The client-side approach is high efficient, highly available, and highly scalable. Unfortunately, some serious disadvantages exist for Internet-based clients. Similarly to the HTTP redirect-based load balancer, the whole server infrastructure becomes visible to the client. Furthermore, this approach often forces client-side Web applications to perform cross-domain calls. For security reasons, Web browsers and browser-based containers such as a Flash runtime or a JavaScript runtime will block calls to different domains. This means some workarounds must be implemented on the client side. (See Resources for a link to an article describing some strategies that address this issue.)
The client-side load balancing approach is not restricted to HTTP-based applications. For instance, JBoss supports smart stubs. A stub is an object that is generated by the server and implements a remote service's business interface. The client makes local calls against the stub object. In a load balanced environment, the server-generated stub object acts also as an interceptor that understands how to route calls to the appropriate server.

Application session data support

As I discussed in Part 1, application session data represents the state of a user-specific application session. For classic ("WEB 1.0") Web applications, application session data is stored on the server side, as shown in Listing 6.

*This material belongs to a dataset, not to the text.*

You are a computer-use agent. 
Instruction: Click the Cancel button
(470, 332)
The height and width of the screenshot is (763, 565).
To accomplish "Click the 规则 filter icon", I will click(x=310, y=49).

Listing 6. Session-based server

class MySessionBasedRequestHandler implements IHttpRequestHandler {

   @SynchronizedOn(SynchronizedOn.SESSION)
   public void onRequest(IHttpExchange exchange) throws IOException {
      IHttpRequest request = exchange.getRequest();
      IHttpSession session = exchange.getSession(true);

      //..

      Integer countRequests = (Integer) session.getAttribute("count");
      if (countRequests == null) {
         countRequests = 1;
      } else {
         countRequests++;
      }

      session.setAttribute("count", countRequests);

      // and return the response
      exchange.send(new HttpResponse(200, "text/plain", "count=" + countRequests));
   }
}


class Server {

   public static void main(String[] args) throws Exception {
      HttpServer httpServer = new HttpServer(8030, new MySessionBasedRequestHandler());
      httpServer.run ();
   }
}

In Listing 6, the application session data (container) is accessed by the getSession(...) method. When true is passed as an argument, a new session is created if one doesn't exist already. According to the Servlet API, a cookie named JSESSIONID is sent to the client. The value of the JSESSIONID cookie is the unique session ID. This ID is used to identify the session object, which is stored on the server side. When it receives subsequent client requests, the server can fetch the associated session object based on the client request's cookie header. To support clients that do not accept cookies, URL rewriting can be used for session tracking. With URL rewriting, every local URL of the response page is dynamically rewritten to include the session ID.
In contrast to cached data, application session data is not redundant by definition. If the server crashes, the application session data will be lost and in most cases will be unrecoverable. As a consequence, application session data must either be stored in a global place or be replicated between the involved servers.
If the data is replicated, normally all the servers involved hold the application data of all sessions. For this reason this approach scales only for a small group of servers. The server memory is limited, and updates must be replicated to all involved servers. To support larger numbers of servers, the servers must be partitioned into several smaller server groups. In contrast to the full-replication approach, the global-store approach uses a database, a file system, or in-memory session servers to store the session data in a global place.
In general, application session data handling does not force you to make the clients affine to the server. If the replication approach is used, normally all servers will hold the application session data. If session data is modified, the changes must be replicated to all servers. In the case of a global-store approach, the application data is fetched before the request is handled. Sending the response writes the changes of the session data back to the global store. The store must be highly available and represents one of the total system's hot-spot components. If the store is unavailable, the server can't handle the requests.
However, the locality caused by client affinity makes it easier to synchronize concurrent requests for the same session. For a more detailed explanation of threading issues with session state management, read "Java theory and practice: Are all stateful Web applications broken?" (see Resources). Furthermore, if clients are affine to the server, more-efficient techniques can be implemented. For instance, if session servers are used, the session server's responsibility can be reduced to a backup role. Figure 5 illustrates this architecture. Often the session ID is used as load balancing key for such architectures.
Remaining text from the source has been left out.